3D tools can provide a great bump in efficiency at the design iteration stage. When an entire packaging design can be tweaked simply by adjusting a slider, for instance and when that design can be accurately visualised in 3D, designers can communicate proposals clearly and effectively, in real time. As a result, iteration loops speed up immensely.
Iterating in 3D is also a more sustainable solution than conventional ways of working. Designers can iterate without resorting to costly, lengthy prototyping processes. There is no wasted time waiting for prototypes to be created and delivered — just as there is no wasted paper. Packaging designers can visualise dieline cuts and print effects like embossed images or logos entirely in 3D. The need for real-life samples is vastly reduced.
Moreover, as online retail and ecommerce become more and more prominent, a 3D-centred packaging design workflow goes hand in hand with an increasing need for visuals.
Designing colour and finishes for product packaging in 3D is remarkably simple, as every validated variation can be shared between departments as needed — the design and visualisation images can be shared between design, engineering and marketing departments, for instance, from the moment a final design has been validated. There is no need to re-create something several times in several formats; information is transmitted unimpeded and can be used for purposes such as virtual photography, print advertising, online display and animated commercials.

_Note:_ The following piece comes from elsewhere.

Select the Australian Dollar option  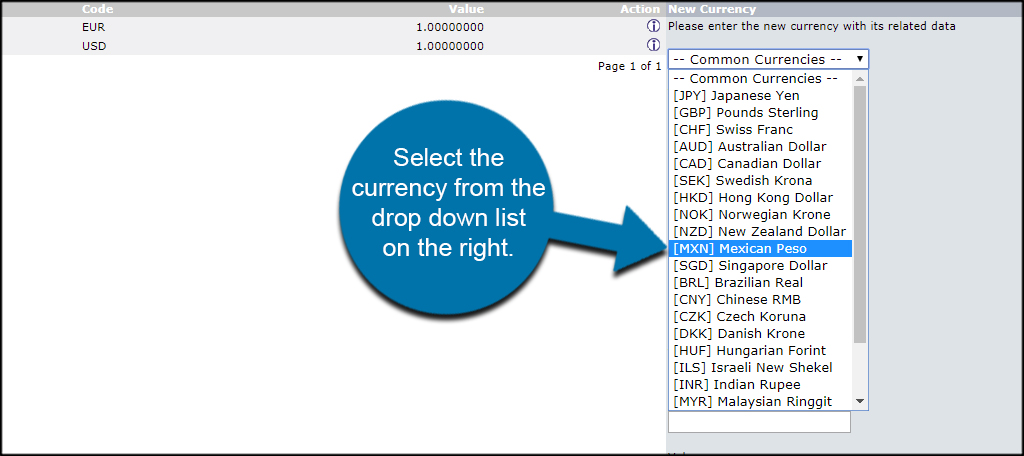point(750,147)
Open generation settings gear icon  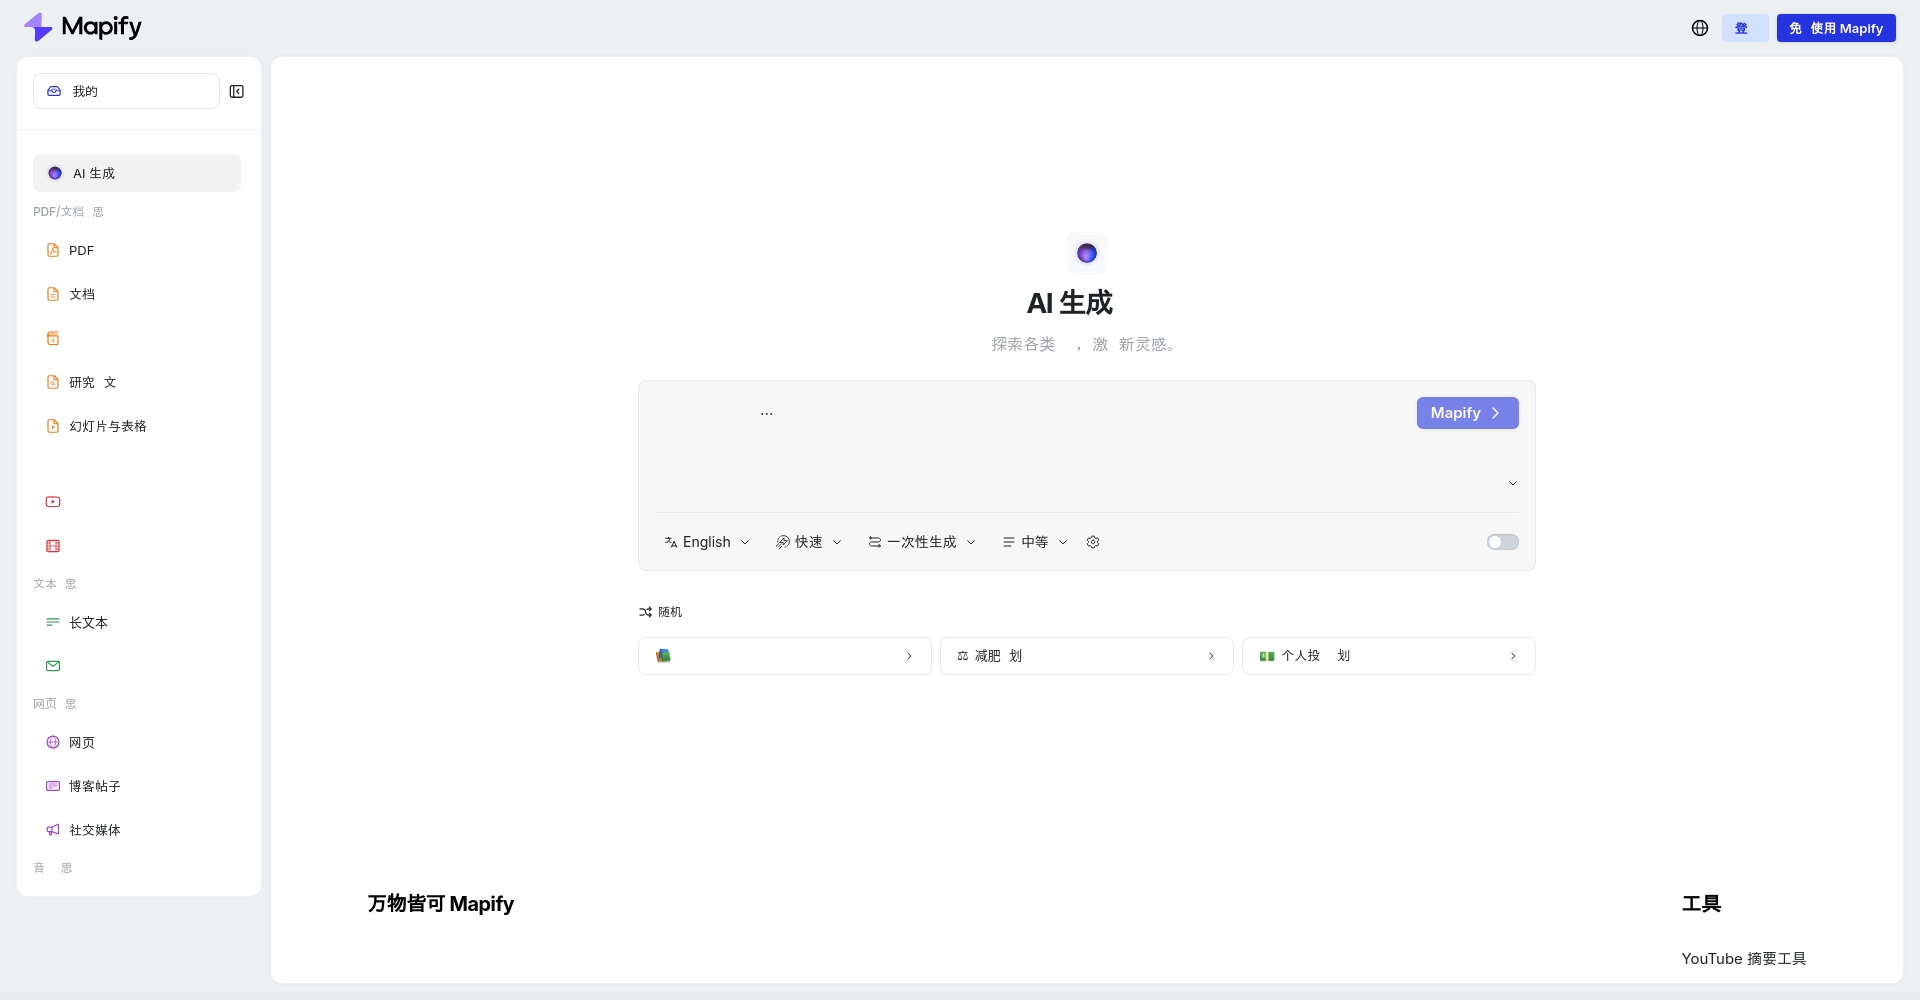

The Adobe Substance 3D toolset provides packaging and graphic designers with the complete creative freedom needed to work on packaging designs. Enterprise customers will be able to convert CAD data to create packaging designs or use any common format into the Substance 3D toolset — including FBX, GBL, USDZ and more. Similarly, you can create 2D designs in Adobe Illustrator, import and apply them as decals or patterns to your 3D model and get outstanding results in real time thanks to interactive path tracing.
If you prefer to draw on existing resources, the Substance 3D asset library provides thousands of ready-to-use materials that you can directly import in any of the Substance 3D apps, allowing for quick iteration and visualisation on your packaging design. Use Substance 3D Stager to apply materials based on substrates (such as paper, plastic or rubber) for realistic visualisations and hit the render button to get that perfect shot.